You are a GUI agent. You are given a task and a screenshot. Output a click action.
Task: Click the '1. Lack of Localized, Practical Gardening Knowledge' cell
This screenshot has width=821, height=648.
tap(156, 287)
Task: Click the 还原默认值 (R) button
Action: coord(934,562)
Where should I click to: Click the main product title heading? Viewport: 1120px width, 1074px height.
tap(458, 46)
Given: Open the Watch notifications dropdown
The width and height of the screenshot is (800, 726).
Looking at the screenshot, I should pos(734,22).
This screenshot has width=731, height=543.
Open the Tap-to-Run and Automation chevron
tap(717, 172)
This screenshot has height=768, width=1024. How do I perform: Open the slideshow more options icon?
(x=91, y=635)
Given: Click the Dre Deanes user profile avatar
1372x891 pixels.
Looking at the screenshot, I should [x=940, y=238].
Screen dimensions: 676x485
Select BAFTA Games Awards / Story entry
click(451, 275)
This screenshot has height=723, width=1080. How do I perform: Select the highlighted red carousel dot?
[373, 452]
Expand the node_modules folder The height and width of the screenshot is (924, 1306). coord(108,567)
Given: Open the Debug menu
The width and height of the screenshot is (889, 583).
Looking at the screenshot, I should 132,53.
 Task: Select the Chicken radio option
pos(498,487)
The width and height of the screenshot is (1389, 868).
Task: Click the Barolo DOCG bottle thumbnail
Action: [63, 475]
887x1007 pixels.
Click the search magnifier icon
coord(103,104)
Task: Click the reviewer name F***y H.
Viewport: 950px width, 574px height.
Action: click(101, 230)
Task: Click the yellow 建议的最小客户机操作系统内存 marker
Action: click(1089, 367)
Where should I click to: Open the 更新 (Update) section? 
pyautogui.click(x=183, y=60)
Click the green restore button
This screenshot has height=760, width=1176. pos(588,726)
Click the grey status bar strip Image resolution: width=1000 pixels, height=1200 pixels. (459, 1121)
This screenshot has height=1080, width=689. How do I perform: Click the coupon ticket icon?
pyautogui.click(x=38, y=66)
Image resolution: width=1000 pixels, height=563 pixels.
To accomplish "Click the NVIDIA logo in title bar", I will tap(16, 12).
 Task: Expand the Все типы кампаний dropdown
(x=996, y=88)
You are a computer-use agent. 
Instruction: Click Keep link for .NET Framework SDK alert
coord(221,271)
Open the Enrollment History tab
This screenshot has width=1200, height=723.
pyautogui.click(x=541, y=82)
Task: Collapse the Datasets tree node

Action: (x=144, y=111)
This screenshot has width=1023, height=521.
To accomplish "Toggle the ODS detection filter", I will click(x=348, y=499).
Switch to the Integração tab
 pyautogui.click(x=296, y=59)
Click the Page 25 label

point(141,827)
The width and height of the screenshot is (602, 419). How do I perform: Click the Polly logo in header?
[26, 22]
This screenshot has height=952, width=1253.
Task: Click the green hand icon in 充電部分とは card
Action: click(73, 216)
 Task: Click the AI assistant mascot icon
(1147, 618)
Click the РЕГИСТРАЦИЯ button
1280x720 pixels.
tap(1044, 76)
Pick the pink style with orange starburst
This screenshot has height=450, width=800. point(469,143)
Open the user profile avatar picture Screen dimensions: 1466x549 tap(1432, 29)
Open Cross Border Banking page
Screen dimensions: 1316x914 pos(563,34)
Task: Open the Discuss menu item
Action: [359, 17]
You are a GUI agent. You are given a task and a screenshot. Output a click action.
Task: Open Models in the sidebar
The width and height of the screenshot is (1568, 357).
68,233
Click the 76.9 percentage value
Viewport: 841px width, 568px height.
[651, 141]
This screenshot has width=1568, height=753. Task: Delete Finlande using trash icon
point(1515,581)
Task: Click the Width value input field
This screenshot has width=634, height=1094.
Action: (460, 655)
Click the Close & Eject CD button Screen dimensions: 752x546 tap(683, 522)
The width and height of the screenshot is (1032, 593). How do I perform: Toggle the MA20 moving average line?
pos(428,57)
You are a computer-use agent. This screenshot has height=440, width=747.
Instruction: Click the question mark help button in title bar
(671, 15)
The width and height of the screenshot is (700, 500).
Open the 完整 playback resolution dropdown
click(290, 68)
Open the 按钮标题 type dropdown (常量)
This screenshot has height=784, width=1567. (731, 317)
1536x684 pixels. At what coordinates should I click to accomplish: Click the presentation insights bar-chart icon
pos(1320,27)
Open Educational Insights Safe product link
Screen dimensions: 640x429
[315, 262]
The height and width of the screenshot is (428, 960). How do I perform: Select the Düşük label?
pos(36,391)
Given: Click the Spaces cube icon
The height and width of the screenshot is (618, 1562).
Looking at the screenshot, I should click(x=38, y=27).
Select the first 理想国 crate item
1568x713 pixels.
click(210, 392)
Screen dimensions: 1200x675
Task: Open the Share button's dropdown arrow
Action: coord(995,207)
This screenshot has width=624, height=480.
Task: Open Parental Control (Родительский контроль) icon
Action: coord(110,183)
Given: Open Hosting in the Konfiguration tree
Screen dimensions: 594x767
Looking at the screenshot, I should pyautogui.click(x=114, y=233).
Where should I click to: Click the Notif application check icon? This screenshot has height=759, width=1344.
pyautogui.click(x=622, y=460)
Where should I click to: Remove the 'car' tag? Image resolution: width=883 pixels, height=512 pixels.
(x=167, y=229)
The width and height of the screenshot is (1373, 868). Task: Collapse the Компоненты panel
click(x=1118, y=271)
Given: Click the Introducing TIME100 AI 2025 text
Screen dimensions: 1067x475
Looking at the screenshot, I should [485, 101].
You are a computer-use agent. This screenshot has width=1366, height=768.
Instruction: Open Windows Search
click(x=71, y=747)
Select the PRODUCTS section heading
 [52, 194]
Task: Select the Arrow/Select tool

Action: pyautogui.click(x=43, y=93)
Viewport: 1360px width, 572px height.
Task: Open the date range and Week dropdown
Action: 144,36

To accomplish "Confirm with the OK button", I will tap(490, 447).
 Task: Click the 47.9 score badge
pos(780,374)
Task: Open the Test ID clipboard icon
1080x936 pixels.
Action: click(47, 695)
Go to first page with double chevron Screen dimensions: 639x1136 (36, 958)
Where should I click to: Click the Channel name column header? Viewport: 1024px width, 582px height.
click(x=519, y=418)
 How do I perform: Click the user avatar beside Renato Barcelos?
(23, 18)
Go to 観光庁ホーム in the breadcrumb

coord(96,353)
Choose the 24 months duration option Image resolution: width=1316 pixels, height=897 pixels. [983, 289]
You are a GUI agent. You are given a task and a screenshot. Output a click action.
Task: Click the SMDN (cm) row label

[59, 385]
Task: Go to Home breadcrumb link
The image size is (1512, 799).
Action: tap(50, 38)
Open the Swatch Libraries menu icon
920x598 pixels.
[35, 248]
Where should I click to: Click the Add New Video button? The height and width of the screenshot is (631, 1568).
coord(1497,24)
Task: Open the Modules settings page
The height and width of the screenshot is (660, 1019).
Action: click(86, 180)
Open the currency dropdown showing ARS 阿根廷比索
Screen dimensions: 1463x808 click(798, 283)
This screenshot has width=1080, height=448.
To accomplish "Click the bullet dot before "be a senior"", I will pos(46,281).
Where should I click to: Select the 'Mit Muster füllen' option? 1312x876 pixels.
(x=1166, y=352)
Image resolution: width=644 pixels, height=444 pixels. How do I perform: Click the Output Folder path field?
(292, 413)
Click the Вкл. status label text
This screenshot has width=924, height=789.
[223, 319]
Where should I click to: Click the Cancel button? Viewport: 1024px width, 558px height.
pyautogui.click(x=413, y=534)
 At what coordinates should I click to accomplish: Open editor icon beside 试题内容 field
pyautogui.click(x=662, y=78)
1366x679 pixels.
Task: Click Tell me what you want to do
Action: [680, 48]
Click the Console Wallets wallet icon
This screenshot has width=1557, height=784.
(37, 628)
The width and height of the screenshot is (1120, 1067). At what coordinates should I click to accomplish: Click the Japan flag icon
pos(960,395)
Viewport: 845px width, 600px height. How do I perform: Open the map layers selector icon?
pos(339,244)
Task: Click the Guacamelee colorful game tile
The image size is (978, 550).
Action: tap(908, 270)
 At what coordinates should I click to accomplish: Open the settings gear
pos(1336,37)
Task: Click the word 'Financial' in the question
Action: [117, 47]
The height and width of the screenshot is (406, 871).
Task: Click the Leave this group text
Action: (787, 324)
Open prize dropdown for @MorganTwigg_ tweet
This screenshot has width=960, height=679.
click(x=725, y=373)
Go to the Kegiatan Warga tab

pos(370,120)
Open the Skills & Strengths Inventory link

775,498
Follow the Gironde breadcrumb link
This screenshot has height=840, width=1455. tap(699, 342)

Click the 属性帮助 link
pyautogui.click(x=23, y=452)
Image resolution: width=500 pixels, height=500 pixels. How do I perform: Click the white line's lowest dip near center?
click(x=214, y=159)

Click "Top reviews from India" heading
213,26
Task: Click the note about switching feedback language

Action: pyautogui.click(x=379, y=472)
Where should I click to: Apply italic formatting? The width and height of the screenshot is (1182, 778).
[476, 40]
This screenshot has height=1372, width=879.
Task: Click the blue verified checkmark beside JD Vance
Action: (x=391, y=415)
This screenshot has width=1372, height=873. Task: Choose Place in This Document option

HOW TO COMPLETE THIS TASK: Each line from the top of the records through the one with "This screenshot has width=731, height=543." should be returned exactly. Leave out everything else.

RESPONSE TO THE TASK:
You are a GUI agent. You are given a task and a screenshot. Output a click action.
Task: Click the '1. Lack of Localized, Practical Gardening Knowledge' cell
This screenshot has width=821, height=648.
tap(156, 287)
Task: Click the 还原默认值 (R) button
Action: coord(934,562)
Where should I click to: Click the main product title heading? Viewport: 1120px width, 1074px height.
tap(458, 46)
Given: Open the Watch notifications dropdown
The width and height of the screenshot is (800, 726).
Looking at the screenshot, I should pos(734,22).
This screenshot has width=731, height=543.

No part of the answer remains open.